Exploring the Drivers of Modern Slavery

Assignment 2 for the Analytics Practicum I Course of AUEB's MSc in Business Analytics.

Even though slavery is illegal, forty million people are estimated to live under some form of modern slavery across the globe. These forms of modern slavery include a wide variety of practices such as forced labour, debt bondage, forced marriage, sexual exploitation, bonded labour, and human trafficking.

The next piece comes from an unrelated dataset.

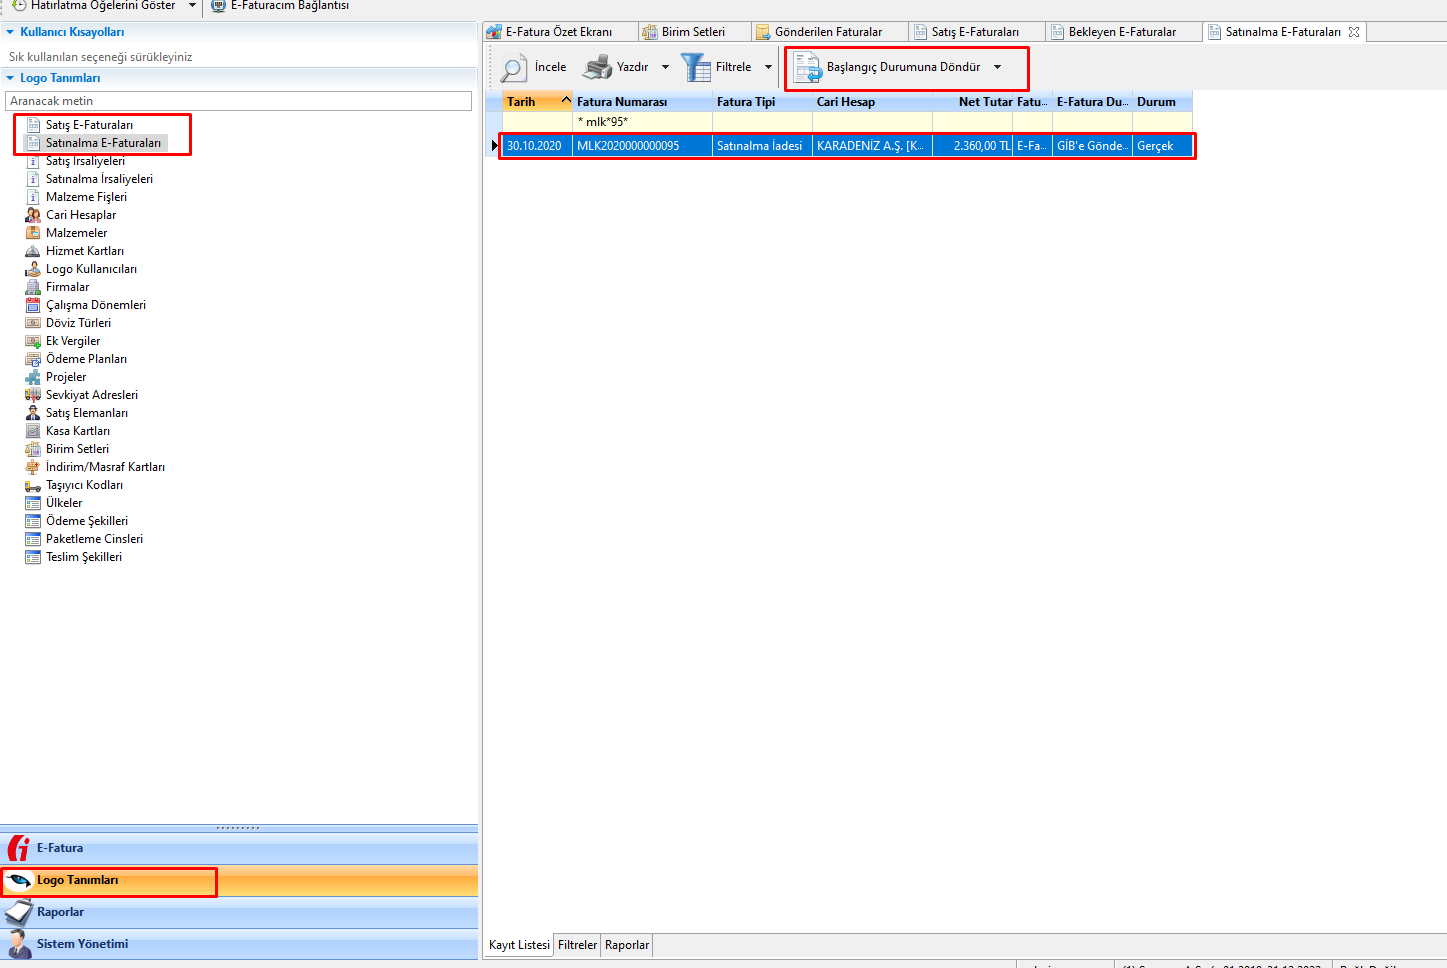Open the E-Fatura module panel
Screen dimensions: 1447x968
tap(60, 848)
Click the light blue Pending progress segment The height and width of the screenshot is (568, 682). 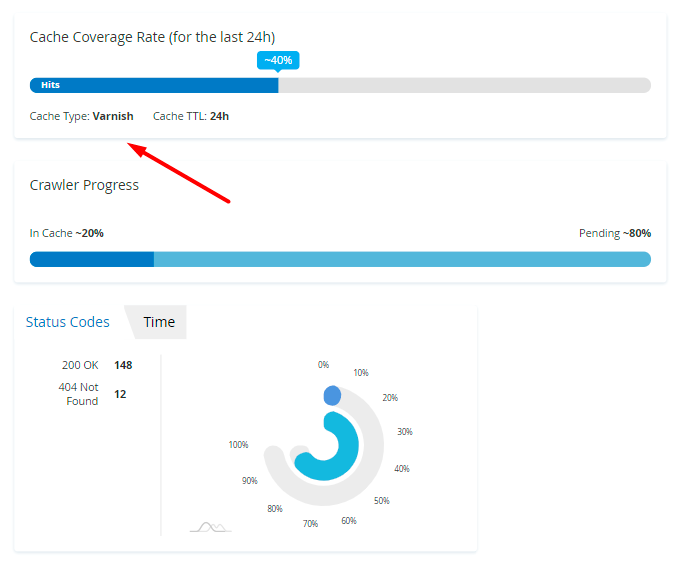402,259
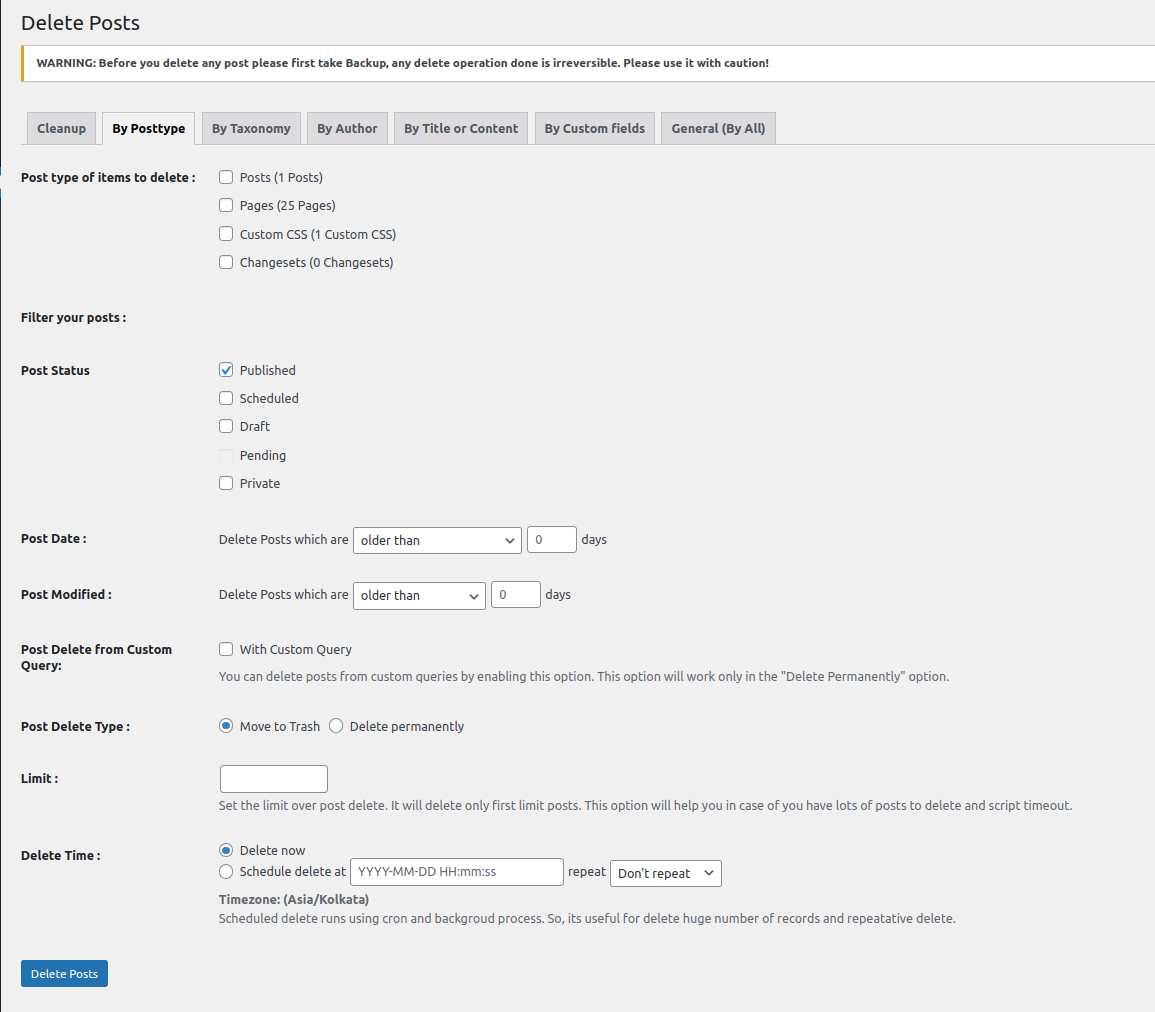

Researchers have been trying to estimate the prevalence of modern slavery, as well as factors that can help with this prediction. Machine Learning techniques can help in this endeavour, as has been shown in the following publication:

Lavelle-Hill, R., Smith, G., Mazumder, A. et al. Machine learning methods for "wicked" problems: exploring the complex drivers of modern slavery. Humanities and Social Sciences Communications 8, 274 (2021). https://doi.org/10.1057/s41599-021-00938-z

Read the paper and familiarize yourself with the methodology followed by the authors.

Questions

Q1: Data Preprocessing

The original data contains a single dependent variable, country level slavery prevalence estimates, converted to a percentage of the population. This included prevalence estimates for 48 unique countries over 2016 and 2018. As you will find out by reading the paper, the data had missing values, which the researchers proceeded to fill using assumptions and imputation methods.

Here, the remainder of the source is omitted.